→ **SUPPLIED DATA**:
===============
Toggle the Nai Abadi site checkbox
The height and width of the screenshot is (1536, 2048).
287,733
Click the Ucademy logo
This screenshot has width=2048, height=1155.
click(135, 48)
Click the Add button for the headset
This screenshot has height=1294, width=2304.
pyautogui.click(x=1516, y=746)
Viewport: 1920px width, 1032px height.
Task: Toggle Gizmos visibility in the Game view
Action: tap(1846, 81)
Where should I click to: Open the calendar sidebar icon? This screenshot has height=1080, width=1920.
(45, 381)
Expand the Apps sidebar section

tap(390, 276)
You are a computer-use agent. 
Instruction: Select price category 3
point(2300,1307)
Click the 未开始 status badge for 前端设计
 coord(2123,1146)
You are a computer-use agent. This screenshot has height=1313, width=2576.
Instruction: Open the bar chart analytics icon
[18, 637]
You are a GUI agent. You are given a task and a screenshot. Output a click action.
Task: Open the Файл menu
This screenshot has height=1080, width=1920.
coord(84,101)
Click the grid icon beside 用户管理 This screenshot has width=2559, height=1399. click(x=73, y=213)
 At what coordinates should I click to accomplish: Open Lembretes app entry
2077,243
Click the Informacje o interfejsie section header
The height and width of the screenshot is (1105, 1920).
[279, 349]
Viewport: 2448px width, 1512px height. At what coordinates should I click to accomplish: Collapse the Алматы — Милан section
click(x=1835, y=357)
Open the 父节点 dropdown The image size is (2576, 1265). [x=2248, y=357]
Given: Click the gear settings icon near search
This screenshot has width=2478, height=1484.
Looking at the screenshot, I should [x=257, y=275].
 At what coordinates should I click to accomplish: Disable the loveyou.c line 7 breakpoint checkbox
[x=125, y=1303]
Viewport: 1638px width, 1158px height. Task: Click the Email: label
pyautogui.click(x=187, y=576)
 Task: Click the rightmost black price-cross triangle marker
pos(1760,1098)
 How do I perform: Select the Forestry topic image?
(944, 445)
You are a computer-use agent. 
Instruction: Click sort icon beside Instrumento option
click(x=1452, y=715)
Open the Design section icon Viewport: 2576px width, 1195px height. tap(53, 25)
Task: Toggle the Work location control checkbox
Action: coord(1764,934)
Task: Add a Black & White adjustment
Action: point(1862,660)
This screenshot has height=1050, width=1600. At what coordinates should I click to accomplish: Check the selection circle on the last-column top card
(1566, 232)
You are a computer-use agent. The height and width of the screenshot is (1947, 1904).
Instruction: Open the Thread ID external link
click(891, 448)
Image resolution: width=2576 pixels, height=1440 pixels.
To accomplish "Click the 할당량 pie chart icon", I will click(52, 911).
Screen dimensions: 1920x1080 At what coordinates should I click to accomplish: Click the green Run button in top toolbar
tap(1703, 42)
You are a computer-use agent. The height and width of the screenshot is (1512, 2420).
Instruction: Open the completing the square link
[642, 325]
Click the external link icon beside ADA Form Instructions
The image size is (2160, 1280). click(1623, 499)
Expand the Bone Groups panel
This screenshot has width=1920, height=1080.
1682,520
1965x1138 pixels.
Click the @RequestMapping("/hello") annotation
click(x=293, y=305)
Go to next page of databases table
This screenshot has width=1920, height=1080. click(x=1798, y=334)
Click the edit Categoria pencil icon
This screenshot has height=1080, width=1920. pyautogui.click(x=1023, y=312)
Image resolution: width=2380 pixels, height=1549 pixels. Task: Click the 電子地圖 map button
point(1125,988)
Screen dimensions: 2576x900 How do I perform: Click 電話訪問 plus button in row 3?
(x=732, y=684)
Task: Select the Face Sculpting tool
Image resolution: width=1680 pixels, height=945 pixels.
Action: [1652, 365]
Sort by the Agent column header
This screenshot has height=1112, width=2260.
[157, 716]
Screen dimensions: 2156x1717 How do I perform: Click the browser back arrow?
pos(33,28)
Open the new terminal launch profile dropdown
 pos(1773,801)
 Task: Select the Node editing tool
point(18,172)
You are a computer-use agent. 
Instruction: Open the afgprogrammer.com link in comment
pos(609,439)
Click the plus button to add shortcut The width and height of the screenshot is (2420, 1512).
===============
→ **ACTIVITY**:
Which of the lines in the listing above include "header"? Report each of them.

→ **YOUR RESPONSE**:
Click the Informacje o interfejsie section header
Sort by the Agent column header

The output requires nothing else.